Now with Blu-ray, the next-generation high-definition video player, on a roll as major companies back it, can Play-Station 3 reclaim its crown as the world's most popular video-game console?
Absolutely, said Paul O'Donnell, London-based Gartner principal analyst.
"The real winner in this race is the PlayStation 3," Mr. O'Donnell said. "The Blu-ray was such a critical part of their business model, they couldn't let it go. And now they've won."
While reports suggest Bluray was poised to capture the lion's share of the US$24-billion home-entertainment market, the figure dwarfs the US$37.5-billion worldwide video-game industry, a larger pie that Sony is now primed to take more of.
Although video games have been a relatively insular activity, it was only when Wii emerged that video gaming truly took off. To date, more than 21 million households have purchased Nintendo's console, lauded for its innovative wireless remote-control interface.
Both Sony and Microsoft Corp. marketed their consoles as more of a media centre than a video game. However, only Microsoft's Xbox 360 has proved to be a hit with consumers, with 17-million units sold, aided in part by the popularity of Halo 3, the best-selling video game of 2007 in the United States.

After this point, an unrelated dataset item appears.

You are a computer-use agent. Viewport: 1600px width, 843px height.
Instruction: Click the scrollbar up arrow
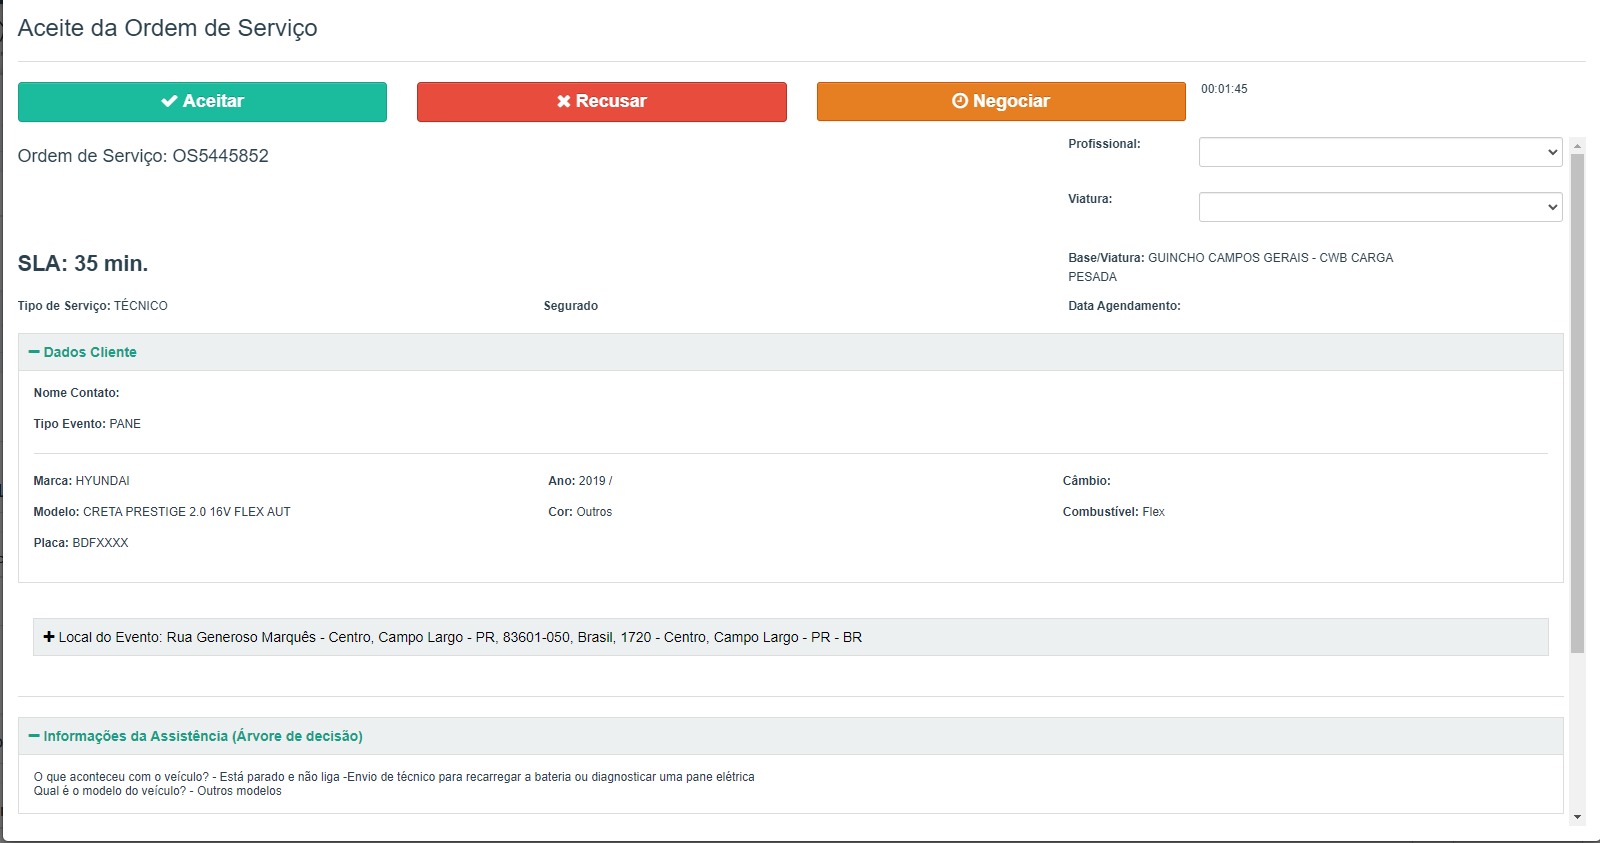pos(1577,146)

Today, Sony's strategy to marry the Blu-ray with its next-generation video console looks to be a winner, said Mark Perrella, IDC Canada vice-president of technology.
"They're giving more of that high-definition premium experience and now it's more attractive to a greater amount of consumers," he said.
Taking several cues from other failed format wars-- BetaMax, MiniDisc, the Memory Stick--Sony learned that to be successful with a new media player, it had to be able to control the content available.
When Blu-ray was introduced in 2002, Sony made sure it partnered with as many film studios and retailers as possible to strongarm consumers into adopting its technology.
After several years with no leader in the high-definition video world emerging, the real tipping point, Mr. Perrella says, was when Warner Bros. Entertainment decided last month it will release films only on the Bluray format.
"The key thing is having compelling content widely available consumed in that format," Mr. Perrella said.
The cheapest Blu-ray player on the market has a price tag between $399 and $499, and Mr. O'Donnell expects Sony to cut prices further within the next few months to maintain momentum.
"[Sony] will do everything it can to come back from the brink," he said. "You'll see pricing, bundled with Bluray discs and TVs. It's seen as more as a media centre for your living room that can play games as well".